Assim que saiu a notícia sobre a decisão do MPF, fiz contato com eles e soube que estarão reunidos com o procurador Thiago Almeida no dia 29 deste mês para discutirem também sobre a questão de falta de luz elétrica recorrente no Bailique: “Precisamos resolver essa questão energética. Aquela população fica, às vezes, dois, três dias sem luz. É impossível isso!” disse-me Tiago.

A entrevista com Tiago Martins foi feita no dia 14 de junho, no barco de volta a Macapá, na primeira das quase 14 horas que passaríamos navegando pelo Amazonas.Ainda tenho bem fresco na memória o cenário do entorno, uma natureza abundante de bens, contrastando com as privações que as populações precisam enfrentar para viver ali.

O que vale ser registrado, no entanto, é que aquelas pessoas querem continuar morando no local, mas precisam da ajuda do estado para melhorar suas condições. Abaixo, a íntegra da entrevista:

Quando se ouve falar em povos e comunidades tradicionais, a primeira coisa que se pensa é que são pessoas que vivem com muitas carências. É por aí?
Tiago Martins – Não. São povos que têm um modo peculiar de vida. E quando a gente fala em modo peculiar de vida temos que pensar em dinamismo, em movimento, porque é esse o conceito. É normal achar que são pessoas que moram em casas de madeira, ou o pescador que vive uma vida extremamente simples, ou aquele que vive do que planta, que tem um banheiro no fundo da casa. Mas a forma peculiar de vida é se relacionar com os elementos que o cercam de uma forma diferenciada. E esse conceito – que está acima da Antropologia e da Sociologia --  é que precisa ser apropriado pelas ciências, pelo Direito.

Mas o que esses povos ganham com a apropriação desse conceito pelo Direito?
Tiago Martins
 – É só assim que se consegue fazer a aplicação das leis para efetivar a cidadania desses povos. Eu não posso falar sobre cidadania de povos tradicionais se não conhecer as formas peculiares de vida deles.

Estamos no Arquipélago do Bailique, onde eles cultivam açaí, mel, pescam, usam o rio para se locomover. É dessa relação intrínseca com a natureza que estamos falando?
Tiago Martins – Sim, podemos ver como todas essas cadeias produtivas que você citou interferem na forma de vida deles, na personalidade deles. Fizemos contato, por exemplo, com o Geová Alves, presidente da Associação Comunitária do Bailique, e ele tem na memória afetiva como se divertia quando criança: pegando açaí, pescando... Isso já é uma forma peculiar de vida. A indiana Vandana Shiva, que criou o Banco de Sementes naÍndia, diz que se nós temos que pensar sete gerações à frente, os povos tradicionais precisam pensar em 70 gerações à frente. Porque, para eles, está tudo aqui. Será que os netos do Geová vão ter açaí para colher quando crianças?

Bem, vamos imaginar que o açaí se esgote. Eles vão ter que descobrir outro alimento e não podem ficar dependendo de “terceiros” que venham ensiná-los a fazer isso porque, é claro, essa “capacitação” não será de graça...

Tarefas a fazer:
**a.** Segundo o trecho, em que dia foi feita a entrevista com Tiago Martins?
**b.** Nas entradas, comece na linha que contém "Click the Authors people icon" e siga até o fim das entradas. Por favor, reescreva essas linhas substituindo "Heroku CLI" por "Node.js" e mantenha todo o resto igual.
O trecho e as entradas não têm nenhuma relação entre si.

Dados fornecidos:
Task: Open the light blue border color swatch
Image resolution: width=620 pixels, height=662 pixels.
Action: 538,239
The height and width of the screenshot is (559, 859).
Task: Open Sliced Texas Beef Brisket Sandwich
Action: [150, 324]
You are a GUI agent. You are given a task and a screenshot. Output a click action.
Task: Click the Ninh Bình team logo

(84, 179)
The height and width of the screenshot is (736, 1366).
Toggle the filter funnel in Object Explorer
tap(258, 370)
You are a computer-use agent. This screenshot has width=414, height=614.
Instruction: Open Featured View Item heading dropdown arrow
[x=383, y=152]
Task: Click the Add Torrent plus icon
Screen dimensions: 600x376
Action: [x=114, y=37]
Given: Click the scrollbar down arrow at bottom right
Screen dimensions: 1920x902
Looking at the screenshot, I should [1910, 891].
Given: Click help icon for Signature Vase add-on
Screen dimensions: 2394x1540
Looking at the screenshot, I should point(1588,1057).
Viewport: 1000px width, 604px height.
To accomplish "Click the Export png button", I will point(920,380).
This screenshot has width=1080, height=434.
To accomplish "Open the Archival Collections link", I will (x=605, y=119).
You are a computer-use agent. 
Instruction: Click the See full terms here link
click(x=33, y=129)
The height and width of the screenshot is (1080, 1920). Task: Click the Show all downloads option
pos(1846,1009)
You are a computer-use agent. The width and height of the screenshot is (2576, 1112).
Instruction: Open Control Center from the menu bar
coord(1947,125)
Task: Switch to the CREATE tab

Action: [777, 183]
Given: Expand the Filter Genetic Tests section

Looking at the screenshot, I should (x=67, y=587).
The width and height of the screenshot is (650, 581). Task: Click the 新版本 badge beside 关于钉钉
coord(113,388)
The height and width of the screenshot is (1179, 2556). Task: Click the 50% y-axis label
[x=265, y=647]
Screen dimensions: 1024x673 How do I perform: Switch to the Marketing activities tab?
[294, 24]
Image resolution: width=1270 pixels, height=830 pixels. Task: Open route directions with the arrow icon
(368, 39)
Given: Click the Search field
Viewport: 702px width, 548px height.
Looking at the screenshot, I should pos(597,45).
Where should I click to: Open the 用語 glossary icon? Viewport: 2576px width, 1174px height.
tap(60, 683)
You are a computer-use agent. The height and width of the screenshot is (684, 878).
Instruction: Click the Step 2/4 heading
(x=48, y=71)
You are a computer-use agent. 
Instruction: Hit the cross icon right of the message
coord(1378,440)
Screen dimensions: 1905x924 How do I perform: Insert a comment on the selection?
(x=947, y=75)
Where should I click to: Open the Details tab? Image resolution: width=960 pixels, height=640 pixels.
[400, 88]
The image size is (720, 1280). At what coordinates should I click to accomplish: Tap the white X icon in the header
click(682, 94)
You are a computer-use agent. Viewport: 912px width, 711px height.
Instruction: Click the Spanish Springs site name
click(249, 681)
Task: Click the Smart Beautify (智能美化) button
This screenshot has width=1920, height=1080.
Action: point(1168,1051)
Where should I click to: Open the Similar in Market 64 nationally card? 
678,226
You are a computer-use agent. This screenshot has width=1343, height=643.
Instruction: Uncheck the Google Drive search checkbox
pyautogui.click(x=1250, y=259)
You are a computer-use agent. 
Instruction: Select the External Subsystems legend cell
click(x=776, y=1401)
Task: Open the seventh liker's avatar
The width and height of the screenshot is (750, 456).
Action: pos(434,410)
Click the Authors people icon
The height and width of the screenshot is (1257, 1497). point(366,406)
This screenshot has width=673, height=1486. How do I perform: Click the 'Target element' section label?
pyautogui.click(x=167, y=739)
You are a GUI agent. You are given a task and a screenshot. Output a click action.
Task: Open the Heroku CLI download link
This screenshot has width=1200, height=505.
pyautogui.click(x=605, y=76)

Resultados por tarefa:
**a.** No dia 14 de junho.

**b.**
Click the Authors people icon
The height and width of the screenshot is (1257, 1497). point(366,406)
This screenshot has width=673, height=1486. How do I perform: Click the 'Target element' section label?
pyautogui.click(x=167, y=739)
You are a GUI agent. You are given a task and a screenshot. Output a click action.
Task: Open the Node.js download link
This screenshot has width=1200, height=505.
pyautogui.click(x=605, y=76)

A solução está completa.